Segundo a Secretaria da Fazenda do Piauí, o imposto não incide sobre a geração de energia solar. A tributação ocorre apenas sobre os componentes da fatura relacionados ao fornecimento do serviço pelas concessionárias, como o transporte da energia, a distribuição até o consumidor final e a manutenção da infraestrutura que garante o funcionamento contínuo do sistema elétrico.
A conta de energia reúne diferentes encargos além da eletricidade efetivamente consumida. Mesmo consumidores com sistemas de micro ou minigeração continuam conectados à rede pública, que é utilizada tanto para receber energia em momentos de baixa produção, como à noite ou em períodos nublados, quanto para injetar o excedente produzido durante o dia.
O secretário da Fazenda, Emílio Júnior, explica que esses custos são permanentes e não deixam de existir com a adoção da geração própria. Para ele, a ausência de participação desses consumidores nas despesas da rede pode gerar desequilíbrios no sistema. “O custo da rede existe e precisa ser pago. Quando quem tem energia solar não participa desse custo, ele acaba sendo repassado para quem não tem geração própria”, afirmou.
Emílio Júnior também reforça que o Estado não tributa a energia produzida. “O ICMS não incide sobre a geração de energia. A cobrança ocorre apenas sobre o que é cobrado pela concessionária em razão do uso da rede de distribuição”, disse, ao destacar que a medida segue a legislação vigente.
A isenção do imposto sobre a energia gerada não é exclusiva do Piauí. Ela está prevista no Convênio ICMS nº 16/2015, do Conselho Nacional de Política Fazendária, que autoriza os estados a concederem isenção para a energia elétrica produzida por sistemas de micro e minigeração distribuída. O convênio estabelece regras de aplicação nacional, garantindo tratamento uniforme aos consumidores em todo o país.
Além disso, a Lei nº 14.300/2022, que instituiu o marco legal da geração distribuída, reconhece que os consumidores que produzem a própria energia continuam dependentes da rede elétrica.

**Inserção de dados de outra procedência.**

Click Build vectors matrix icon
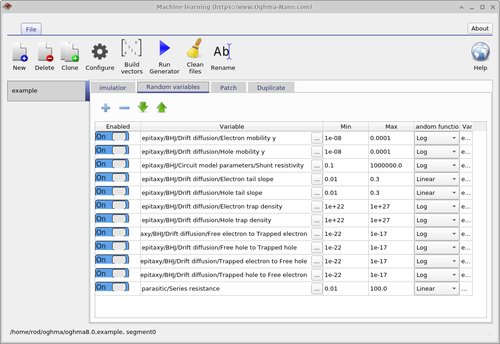Image resolution: width=500 pixels, height=344 pixels. pyautogui.click(x=132, y=48)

A norma definiu que parte dos custos do sistema deve ser compartilhada, como forma de assegurar equilíbrio econômico e sustentabilidade do serviço.

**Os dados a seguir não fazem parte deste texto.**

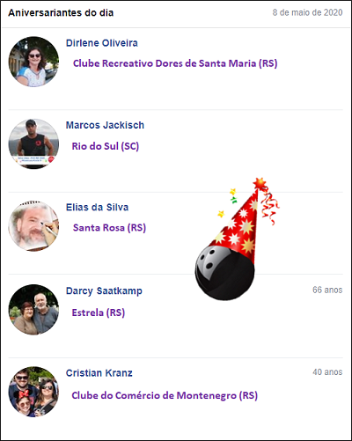Click the red star atop the party hat

coord(260,183)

Dessa forma, o ICMS incide apenas sobre os valores relacionados aos serviços de fornecimento de energia, excluindo a geração solar. O modelo busca preservar os incentivos à adoção de fontes renováveis, ao mesmo tempo em que evita que os custos da rede sejam transferidos integralmente para consumidores que não possuem sistemas próprios de geração.